Los periodistas jugaron un decidido y decisivo papel acompañante del proceso de transición política española, durante los últimos años del franquismo y los primeros de la democracia. Colocaron a la sociedad española ante el espejo de su propia realidad y de sus aspiraciones; tanto que alcanzaron un cierto poder, influencia social. No es este el momento de hacer autocrítica de cómo se utilizó, sino de constatar que con el despido de Pedro J. los periodistas vuelven a perder y los políticos a ganar algo más de impunidad. Ha sido un largo proceso cuyo comienzo data del proceloso y subterráneo proceso de adjudicación de licencias audiovisuales a principios de los años ochenta. De entonces acá han sido muchas las concesiones, las entregas, las derrotas del periodismo.

Ahora se abre una nueva etapa, más confortable para el poder político (y algunos otros). La ausencia de ministros en la última entrega de premios El Mundo se pone ahora en valor. Pero también aflora que entre periódicos y poderes políticos las concupiscencias se pagan, porque los intereses de ambos son contradictorios. La virtud está en saberlo y evitarlo, gestionarlo con distancia; el riesgo está en la cercanía, el sol abrasa a las mariposas que se acercan, seducidas por el brillo.

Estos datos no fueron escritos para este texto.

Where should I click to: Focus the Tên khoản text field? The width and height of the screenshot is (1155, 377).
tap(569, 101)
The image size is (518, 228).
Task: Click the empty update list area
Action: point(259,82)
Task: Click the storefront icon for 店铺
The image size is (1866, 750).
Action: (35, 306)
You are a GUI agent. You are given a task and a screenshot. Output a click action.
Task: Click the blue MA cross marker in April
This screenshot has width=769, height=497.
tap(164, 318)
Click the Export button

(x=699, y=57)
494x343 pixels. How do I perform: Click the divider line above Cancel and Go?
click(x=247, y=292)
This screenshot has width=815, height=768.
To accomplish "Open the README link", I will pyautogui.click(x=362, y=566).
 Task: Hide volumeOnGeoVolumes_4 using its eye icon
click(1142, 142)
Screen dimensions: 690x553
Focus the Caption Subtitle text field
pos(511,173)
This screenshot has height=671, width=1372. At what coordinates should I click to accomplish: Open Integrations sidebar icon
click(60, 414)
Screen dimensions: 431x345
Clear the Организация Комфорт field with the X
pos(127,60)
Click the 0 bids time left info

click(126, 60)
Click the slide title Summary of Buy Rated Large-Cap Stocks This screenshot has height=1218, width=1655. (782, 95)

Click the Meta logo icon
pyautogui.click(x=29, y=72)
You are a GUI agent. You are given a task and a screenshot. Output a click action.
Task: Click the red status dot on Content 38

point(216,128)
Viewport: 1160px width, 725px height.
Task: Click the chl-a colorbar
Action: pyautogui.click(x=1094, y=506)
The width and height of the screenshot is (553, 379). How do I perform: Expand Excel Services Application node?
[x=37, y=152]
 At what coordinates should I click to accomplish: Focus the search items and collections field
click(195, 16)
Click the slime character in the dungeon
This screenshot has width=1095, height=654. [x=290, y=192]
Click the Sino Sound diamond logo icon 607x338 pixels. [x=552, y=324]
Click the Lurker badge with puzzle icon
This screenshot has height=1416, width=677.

Con el despido de Pedro J. acaba una época y se abre otra más incierta aún, que tendrá otros protagonistas. El rescate del periodista va a llevar mucho tiempo y cuyos protagonistas serán otros periodistas que son ahora víctimas de contratos muy precarios. Pedro J. ha sido mucho en el periodismo español, quizá demasiado. Pero nadie le puede regatear talento, dedicación, entusiasmo y fuerza.